** TASK DIRECTIONS **
Copy out the stretch of the listing from the line that contains "Task: Toggle power on Arpeggio Felt Piano" through the line that contains "pyautogui.click(x=542, y=36)", both ends included, and nothing else.

** EXTRACTED DATA **
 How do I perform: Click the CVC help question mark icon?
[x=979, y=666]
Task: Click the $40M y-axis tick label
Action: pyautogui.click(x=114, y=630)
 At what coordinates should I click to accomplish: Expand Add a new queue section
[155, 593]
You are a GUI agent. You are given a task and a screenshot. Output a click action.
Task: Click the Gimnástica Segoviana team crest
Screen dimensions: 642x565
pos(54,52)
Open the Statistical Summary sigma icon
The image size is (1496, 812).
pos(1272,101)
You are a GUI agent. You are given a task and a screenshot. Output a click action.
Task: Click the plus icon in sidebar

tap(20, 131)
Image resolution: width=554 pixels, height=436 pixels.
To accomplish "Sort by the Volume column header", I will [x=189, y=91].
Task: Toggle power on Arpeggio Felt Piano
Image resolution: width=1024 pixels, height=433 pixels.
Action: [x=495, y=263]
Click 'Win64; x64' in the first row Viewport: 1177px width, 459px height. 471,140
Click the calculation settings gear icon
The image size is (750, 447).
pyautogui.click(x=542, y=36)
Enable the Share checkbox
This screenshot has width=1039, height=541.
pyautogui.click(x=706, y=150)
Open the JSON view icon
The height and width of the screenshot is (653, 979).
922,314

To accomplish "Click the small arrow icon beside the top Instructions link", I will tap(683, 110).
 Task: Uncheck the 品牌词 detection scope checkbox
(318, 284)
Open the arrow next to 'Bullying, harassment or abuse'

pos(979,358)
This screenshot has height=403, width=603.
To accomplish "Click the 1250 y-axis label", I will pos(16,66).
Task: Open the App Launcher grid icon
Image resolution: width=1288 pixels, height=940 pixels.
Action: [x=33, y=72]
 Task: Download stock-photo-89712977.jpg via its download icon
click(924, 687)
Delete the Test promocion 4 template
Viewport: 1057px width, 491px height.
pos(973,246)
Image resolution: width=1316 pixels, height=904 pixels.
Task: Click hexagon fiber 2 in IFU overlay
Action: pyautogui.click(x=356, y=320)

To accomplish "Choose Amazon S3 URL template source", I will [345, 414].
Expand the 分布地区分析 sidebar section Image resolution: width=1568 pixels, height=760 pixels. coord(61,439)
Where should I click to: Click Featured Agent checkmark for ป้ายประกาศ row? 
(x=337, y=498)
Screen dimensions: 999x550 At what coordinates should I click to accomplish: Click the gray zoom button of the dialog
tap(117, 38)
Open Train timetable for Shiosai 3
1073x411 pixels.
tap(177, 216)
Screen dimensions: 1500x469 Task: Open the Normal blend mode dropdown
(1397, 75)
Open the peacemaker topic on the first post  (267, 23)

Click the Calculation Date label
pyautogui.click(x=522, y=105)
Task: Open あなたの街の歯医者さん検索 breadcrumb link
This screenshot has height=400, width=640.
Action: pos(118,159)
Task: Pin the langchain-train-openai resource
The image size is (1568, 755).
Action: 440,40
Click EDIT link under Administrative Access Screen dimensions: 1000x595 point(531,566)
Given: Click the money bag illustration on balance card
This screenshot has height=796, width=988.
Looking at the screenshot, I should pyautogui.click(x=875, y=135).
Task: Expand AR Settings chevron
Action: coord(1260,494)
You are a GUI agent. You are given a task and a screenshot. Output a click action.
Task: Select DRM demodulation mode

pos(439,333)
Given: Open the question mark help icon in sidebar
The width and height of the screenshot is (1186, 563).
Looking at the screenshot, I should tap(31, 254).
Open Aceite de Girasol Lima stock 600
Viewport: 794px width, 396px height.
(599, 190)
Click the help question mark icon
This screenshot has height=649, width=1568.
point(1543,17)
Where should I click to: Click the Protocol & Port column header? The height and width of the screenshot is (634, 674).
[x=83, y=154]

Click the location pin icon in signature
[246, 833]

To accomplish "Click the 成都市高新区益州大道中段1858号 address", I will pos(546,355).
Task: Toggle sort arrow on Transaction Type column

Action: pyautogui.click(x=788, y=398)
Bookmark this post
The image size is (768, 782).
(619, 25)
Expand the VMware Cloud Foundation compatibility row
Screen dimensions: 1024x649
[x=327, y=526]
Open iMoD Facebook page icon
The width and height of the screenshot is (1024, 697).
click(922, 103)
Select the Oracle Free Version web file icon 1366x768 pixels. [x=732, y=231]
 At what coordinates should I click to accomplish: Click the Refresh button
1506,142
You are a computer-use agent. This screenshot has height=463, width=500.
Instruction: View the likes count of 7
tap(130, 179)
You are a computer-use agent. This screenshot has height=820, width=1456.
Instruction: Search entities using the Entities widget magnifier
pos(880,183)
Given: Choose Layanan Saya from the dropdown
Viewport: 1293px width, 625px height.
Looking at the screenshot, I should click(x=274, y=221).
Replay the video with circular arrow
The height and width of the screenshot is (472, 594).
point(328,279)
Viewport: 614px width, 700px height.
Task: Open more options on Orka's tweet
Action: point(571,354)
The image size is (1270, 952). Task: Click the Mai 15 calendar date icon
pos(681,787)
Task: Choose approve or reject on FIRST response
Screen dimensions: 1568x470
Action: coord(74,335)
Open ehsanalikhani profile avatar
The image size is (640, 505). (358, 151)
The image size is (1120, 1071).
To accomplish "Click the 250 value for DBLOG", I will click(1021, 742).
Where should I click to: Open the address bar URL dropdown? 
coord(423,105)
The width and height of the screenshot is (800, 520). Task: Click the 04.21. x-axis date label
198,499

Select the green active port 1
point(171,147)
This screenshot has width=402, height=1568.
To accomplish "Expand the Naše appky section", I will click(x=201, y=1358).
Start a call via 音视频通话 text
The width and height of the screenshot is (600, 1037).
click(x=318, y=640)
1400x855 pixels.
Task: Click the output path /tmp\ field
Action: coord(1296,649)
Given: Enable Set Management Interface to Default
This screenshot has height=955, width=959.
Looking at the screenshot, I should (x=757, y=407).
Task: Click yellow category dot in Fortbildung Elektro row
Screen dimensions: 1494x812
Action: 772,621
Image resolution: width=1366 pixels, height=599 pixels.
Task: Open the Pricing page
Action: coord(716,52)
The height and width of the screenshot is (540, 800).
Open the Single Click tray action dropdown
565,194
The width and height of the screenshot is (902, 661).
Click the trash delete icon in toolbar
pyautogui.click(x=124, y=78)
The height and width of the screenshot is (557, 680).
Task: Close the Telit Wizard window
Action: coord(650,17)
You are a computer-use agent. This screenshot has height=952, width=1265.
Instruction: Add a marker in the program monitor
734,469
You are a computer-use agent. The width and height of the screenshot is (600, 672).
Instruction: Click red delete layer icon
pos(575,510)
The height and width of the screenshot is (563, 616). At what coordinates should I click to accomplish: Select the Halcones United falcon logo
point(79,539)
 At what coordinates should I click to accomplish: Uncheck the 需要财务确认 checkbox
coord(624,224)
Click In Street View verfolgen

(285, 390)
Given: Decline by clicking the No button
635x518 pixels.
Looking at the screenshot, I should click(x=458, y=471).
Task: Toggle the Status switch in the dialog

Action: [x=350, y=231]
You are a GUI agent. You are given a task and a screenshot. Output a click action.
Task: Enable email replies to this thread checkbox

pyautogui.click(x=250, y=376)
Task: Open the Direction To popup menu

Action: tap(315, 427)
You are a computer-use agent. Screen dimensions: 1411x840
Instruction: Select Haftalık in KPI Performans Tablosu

** PROBLEM SOLUTION **
Task: Toggle power on Arpeggio Felt Piano
Image resolution: width=1024 pixels, height=433 pixels.
Action: [x=495, y=263]
Click 'Win64; x64' in the first row Viewport: 1177px width, 459px height. 471,140
Click the calculation settings gear icon
The image size is (750, 447).
pyautogui.click(x=542, y=36)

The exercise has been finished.